Bach/Stokowski, Toccata and Fugue in D minor
Tchaikovsky, Selections from Suite from The Nutcracker
Dukas, The Sorcerer's Apprentice
Bernstein, Symphonic Dances from West Side Story
Stravinsky. Suite from The Firebird
Wagner, "The Ride of the Valkyries," from Die Walküre

Before the music began, the audience was treated to the first example of visual entertainment that was to accompany the orchestral concert. To the left, above the stage, a film image appeared of a Stokowski impersonator, greeting the audience and then introducing the current occupant of the Philadelphia podium, Yannick, whose image appeared to the right and above the stage. After engaging in a little banter, “Stokowski” declared Yannick to be a worthy successor, and “tossed” his baton across the stage to Yannick. It was a little corny, but all in good fun.

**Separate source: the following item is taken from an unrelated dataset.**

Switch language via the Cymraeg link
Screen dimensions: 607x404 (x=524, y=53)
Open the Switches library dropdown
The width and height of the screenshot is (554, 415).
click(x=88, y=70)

In its original version for organ, Bach’s Toccata and Fugue in D minor is severe and even scary, evoking images of an ancient, haunted castle. No wonder it’s frequently heard with old-time horror flicks. But in Stokowski’s famous, lush orchestration (if, indeed, it was Stokowski’s orchestration—there is room for debate), the piece is simply grand and awe-inspiring. The Philadelphians can rightly claim that they “own” this piece, and Yannick milked every rich sonority in a sumptuous rendition.

There was a visual element as well—projected images of an organ, and then a castle set on a mountaintop. These images, however, were not projected on a screen but rather on the back of the stage, resulting in a rather fuzzy, washed-out image. But the next two segments had much better visual elements that made the event very special.

While the orchestra played selections from the Nutcracker, corresponding scenes were projected on a screen from the 1940 Disney classic, Fantasia. I had not seen this film since my pre-teen years, and as an adult, I can appreciate even more the amazingly imaginative, gorgeously rendered animation of this film. With the live performance by the Philadelphia Orchestra, expertly synched to the film under Yannick’s direction, it was a delightful experience.

But as wonderful as the dancing flowers were in the Nutcracker, The Sorcerer’s Apprentice was even better. Who can forget Mickey Mouse, as the mischievous apprentice, donning the Sorcerer’s hat and turning a broom into his helper to finish his chores? And then the nightmare of trying to stop the broom, smashing it with an ax, only to find the bits and pieces assembling themselves into an army of brooms piling pail upon pail of water into the Sorcerer’s den. Again, I was struck by the tremendous effect and execution of this animation. In today’s computer-generated animation, has this ever been surpassed? And I was so absorbed in the film, I almost forgot to listen to the music. Deservedly popular, by any measure it’s still an enormously appealing musical creation.

No visual effects were provided—or necessary—for the Symphonic Dances from West Side Story, Leonard Bernstein’s great music so artfully orchestrated by Sid Ramin and Irwin Kostal. The orchestra members’ snapping their fingers and shouting “Mambo” still brings a chuckle from many audience members.

The musical highlight for me was a thrilling rendition of one of the greatest orchestral showpieces of all time—the 1919 Suite from The Firebird. Stirring as the “Ride of the Valkyries” may be, it seemed like a comedown from The Firebird. Predictable visual images were projected on the stage during both works, but they did nothing to enhance the performance. The brilliantly played music was enough.

And then, a final audience choice. Yannick asked the audience to choose, via an “applause meter” whether it wanted to hear as an encore Brahms’ Hungarian Rhapsody No. 5 or Johann Strauss’ Radetzky March, a familiar work to anyone who has watched the Vienna Philharmonic’s New Year’s concert. The audience chose the latter and, with Yannick enthusiastically leading the way, clapped rhythmically to accompany the orchestra in this frothy dessert.